Start of PROVIDED DATA
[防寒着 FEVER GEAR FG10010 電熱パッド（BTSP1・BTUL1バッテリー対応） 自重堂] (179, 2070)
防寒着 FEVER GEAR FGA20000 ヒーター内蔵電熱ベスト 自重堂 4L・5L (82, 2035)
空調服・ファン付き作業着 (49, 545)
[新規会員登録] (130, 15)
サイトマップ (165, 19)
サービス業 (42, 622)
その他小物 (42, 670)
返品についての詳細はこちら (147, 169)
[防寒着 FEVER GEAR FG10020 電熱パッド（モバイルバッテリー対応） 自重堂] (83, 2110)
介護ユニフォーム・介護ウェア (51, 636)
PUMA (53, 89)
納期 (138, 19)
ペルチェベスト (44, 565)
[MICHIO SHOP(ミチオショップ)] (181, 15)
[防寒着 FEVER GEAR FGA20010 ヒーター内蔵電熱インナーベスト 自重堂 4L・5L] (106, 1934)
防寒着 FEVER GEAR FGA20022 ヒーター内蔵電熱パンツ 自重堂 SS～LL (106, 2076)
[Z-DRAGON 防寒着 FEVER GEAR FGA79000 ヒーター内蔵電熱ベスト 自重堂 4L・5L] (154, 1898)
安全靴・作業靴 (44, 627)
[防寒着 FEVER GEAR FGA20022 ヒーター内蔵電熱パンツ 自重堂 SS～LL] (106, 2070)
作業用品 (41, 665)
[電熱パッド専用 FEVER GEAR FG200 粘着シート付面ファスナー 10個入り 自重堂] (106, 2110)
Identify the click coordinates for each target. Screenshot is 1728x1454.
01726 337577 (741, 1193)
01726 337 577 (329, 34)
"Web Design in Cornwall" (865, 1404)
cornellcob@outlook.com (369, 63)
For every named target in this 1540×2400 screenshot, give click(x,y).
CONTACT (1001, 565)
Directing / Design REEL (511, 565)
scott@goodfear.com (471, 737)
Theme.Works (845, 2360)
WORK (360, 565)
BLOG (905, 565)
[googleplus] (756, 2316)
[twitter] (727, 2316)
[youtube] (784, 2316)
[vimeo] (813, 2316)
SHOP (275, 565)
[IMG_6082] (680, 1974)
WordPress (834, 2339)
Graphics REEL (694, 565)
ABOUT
End of PROVIDED DATA
TASK INSTRUCTIONS: Give the number of lines in the entries that hold the string "target", and add nothing else.

ANSWER TO THIS PROBLEM: 2